— What is being asked —
Once you reach the line containing "Enable View Masking" in the entries below, write out that line and each one after it down to the line containing "Open the shopping cart section", exactly and with nothing added.

Stored dataset items:
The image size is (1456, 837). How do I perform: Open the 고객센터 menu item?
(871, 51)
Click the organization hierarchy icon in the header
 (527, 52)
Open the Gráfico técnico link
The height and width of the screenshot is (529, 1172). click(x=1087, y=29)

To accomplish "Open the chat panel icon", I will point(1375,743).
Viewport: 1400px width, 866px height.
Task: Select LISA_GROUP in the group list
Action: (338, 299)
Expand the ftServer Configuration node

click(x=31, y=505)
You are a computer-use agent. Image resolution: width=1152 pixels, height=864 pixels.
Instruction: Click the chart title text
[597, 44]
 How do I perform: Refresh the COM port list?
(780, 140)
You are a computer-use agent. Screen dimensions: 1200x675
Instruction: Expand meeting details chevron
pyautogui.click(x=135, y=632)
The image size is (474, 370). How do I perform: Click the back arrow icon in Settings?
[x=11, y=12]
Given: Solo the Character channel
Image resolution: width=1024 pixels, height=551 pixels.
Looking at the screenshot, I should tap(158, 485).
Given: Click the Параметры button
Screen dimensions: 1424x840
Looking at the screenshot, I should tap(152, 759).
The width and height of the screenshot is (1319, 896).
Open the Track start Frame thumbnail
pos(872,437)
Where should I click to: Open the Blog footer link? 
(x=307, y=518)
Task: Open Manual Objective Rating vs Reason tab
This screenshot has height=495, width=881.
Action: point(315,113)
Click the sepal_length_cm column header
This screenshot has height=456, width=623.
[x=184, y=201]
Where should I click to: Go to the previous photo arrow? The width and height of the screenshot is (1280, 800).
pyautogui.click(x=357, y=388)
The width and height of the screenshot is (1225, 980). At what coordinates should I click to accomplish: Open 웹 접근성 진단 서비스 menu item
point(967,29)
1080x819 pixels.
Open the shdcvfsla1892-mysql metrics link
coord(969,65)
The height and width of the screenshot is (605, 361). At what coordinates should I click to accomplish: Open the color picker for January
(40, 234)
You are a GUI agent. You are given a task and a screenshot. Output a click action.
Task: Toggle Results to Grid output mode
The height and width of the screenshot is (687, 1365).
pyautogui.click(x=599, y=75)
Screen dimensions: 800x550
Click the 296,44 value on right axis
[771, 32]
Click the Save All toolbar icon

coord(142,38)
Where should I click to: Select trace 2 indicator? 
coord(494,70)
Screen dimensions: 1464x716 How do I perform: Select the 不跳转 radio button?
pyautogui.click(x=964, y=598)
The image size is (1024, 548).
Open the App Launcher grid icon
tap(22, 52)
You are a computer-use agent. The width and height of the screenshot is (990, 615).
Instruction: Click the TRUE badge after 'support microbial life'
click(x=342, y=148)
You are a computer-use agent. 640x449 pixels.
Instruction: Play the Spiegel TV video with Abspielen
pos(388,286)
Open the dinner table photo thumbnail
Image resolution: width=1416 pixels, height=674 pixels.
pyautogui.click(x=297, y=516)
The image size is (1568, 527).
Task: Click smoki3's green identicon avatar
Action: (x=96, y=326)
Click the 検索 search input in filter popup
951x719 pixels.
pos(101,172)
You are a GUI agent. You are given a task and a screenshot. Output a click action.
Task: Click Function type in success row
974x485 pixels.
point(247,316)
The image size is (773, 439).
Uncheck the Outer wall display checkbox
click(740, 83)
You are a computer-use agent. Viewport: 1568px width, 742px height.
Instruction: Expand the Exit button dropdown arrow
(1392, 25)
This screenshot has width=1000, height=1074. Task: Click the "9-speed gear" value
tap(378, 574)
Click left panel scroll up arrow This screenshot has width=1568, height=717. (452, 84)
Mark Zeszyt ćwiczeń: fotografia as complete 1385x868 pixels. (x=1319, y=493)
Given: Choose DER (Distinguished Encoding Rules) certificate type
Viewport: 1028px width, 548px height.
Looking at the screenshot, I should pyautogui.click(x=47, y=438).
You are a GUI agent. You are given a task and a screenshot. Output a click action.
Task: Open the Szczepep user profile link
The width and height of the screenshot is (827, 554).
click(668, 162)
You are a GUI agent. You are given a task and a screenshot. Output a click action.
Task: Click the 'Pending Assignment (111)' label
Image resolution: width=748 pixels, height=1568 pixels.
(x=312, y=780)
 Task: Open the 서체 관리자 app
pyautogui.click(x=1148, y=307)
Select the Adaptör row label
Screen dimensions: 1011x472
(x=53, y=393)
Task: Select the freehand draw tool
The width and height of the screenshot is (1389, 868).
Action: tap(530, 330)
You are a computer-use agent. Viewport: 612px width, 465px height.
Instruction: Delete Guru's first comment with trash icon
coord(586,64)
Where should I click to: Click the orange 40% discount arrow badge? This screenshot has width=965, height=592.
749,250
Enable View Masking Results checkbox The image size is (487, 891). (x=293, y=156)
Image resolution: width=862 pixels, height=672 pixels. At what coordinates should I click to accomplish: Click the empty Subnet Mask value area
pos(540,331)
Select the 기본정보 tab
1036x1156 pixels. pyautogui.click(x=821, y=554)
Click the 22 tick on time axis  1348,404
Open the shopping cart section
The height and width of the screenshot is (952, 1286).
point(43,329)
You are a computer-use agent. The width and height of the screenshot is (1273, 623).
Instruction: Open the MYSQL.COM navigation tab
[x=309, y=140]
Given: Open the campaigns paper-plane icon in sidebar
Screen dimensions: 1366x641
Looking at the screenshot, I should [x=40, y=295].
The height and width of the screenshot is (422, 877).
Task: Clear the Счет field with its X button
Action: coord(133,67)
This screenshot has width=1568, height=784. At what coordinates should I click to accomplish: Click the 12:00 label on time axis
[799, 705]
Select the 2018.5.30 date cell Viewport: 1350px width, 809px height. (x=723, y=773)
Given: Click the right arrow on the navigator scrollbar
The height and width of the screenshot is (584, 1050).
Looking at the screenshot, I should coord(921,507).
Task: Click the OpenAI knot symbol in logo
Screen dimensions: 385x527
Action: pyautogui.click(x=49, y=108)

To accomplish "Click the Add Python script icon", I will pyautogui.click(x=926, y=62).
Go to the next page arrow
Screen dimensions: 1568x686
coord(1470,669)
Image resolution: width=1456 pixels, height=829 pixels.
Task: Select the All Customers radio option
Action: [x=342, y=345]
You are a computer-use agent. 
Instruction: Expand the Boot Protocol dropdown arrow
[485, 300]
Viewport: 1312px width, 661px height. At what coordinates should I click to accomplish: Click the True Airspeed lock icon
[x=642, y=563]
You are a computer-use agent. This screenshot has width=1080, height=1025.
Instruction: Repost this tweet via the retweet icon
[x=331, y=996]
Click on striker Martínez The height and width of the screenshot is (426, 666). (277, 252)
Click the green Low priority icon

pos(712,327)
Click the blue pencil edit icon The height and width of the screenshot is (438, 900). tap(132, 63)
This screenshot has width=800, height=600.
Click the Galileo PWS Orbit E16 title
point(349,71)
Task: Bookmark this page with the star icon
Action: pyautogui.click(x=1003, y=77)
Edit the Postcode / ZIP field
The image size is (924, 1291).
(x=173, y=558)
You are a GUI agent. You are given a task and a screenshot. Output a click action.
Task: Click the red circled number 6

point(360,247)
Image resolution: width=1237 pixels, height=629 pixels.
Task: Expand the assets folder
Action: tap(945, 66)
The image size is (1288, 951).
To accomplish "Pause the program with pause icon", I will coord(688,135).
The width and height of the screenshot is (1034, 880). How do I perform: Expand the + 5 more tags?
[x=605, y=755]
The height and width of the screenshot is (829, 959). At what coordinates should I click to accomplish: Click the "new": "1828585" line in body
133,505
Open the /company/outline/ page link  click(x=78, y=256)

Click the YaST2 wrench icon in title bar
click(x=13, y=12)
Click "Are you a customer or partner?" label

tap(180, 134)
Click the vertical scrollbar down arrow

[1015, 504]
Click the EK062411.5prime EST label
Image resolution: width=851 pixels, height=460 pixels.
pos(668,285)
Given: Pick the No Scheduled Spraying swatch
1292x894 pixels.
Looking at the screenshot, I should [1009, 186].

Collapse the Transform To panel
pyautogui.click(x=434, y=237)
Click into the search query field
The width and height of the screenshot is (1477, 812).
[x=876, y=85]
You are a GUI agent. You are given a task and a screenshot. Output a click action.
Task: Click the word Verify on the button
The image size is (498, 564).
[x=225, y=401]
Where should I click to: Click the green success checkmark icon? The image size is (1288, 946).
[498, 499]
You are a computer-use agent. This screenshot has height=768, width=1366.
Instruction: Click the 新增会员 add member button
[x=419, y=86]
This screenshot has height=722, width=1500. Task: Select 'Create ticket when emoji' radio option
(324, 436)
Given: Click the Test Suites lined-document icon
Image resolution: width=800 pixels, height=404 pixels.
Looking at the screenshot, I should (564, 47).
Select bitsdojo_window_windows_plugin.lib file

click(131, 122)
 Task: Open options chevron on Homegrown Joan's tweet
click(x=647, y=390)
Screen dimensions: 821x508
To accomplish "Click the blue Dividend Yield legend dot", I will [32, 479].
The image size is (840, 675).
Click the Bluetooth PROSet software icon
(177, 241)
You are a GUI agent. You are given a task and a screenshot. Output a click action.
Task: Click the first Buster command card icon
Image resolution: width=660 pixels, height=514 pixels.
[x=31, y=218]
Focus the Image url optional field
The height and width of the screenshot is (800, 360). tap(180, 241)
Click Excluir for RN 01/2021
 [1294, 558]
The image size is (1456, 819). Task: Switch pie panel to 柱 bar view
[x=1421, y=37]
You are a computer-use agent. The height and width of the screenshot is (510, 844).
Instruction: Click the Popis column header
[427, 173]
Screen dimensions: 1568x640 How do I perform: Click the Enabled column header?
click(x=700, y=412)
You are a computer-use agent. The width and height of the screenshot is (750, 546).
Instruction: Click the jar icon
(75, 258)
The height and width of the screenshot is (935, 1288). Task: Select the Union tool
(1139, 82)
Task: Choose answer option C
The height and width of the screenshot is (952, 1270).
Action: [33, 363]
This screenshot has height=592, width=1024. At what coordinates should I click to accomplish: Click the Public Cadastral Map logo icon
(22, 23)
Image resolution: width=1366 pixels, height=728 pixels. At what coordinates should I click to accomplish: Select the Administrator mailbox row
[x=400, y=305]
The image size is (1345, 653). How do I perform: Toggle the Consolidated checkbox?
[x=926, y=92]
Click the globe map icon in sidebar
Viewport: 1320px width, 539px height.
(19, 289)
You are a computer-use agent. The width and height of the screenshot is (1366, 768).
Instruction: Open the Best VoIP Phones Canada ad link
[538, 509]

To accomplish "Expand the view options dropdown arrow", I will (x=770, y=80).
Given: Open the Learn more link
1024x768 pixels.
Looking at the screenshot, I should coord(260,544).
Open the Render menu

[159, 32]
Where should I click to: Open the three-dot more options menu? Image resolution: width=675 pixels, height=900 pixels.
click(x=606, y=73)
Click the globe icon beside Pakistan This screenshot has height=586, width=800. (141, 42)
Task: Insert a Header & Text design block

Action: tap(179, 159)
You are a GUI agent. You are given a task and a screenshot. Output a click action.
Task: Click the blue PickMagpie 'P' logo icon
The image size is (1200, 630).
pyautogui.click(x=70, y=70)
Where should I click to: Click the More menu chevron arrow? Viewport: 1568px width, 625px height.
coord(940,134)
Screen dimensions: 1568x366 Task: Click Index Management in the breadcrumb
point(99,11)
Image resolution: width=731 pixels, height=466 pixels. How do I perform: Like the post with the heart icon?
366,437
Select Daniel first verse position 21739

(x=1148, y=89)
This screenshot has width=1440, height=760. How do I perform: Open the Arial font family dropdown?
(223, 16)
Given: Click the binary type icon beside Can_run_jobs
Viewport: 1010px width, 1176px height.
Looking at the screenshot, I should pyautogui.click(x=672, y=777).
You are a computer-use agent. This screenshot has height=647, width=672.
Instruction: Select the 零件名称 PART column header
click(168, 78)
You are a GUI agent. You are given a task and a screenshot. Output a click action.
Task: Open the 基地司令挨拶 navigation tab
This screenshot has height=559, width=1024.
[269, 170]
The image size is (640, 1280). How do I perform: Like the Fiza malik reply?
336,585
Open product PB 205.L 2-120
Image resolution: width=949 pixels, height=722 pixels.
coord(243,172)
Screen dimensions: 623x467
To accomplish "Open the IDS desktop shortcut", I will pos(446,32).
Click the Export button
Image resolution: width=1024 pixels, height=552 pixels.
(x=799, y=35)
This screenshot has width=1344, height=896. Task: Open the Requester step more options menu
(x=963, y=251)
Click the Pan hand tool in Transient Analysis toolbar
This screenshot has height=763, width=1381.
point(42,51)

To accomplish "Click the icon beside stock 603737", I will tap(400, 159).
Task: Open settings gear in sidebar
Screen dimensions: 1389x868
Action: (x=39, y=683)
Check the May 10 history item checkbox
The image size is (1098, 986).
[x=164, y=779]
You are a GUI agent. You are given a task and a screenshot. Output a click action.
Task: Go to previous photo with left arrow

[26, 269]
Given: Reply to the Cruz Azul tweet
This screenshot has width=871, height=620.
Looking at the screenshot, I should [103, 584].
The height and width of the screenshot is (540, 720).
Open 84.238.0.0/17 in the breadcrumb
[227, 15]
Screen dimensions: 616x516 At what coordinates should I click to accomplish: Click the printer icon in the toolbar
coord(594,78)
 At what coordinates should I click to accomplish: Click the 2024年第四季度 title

— Written solution —
Enable View Masking Results checkbox The image size is (487, 891). (x=293, y=156)
Image resolution: width=862 pixels, height=672 pixels. At what coordinates should I click to accomplish: Click the empty Subnet Mask value area
pos(540,331)
Select the 기본정보 tab
1036x1156 pixels. pyautogui.click(x=821, y=554)
Click the 22 tick on time axis  1348,404
Open the shopping cart section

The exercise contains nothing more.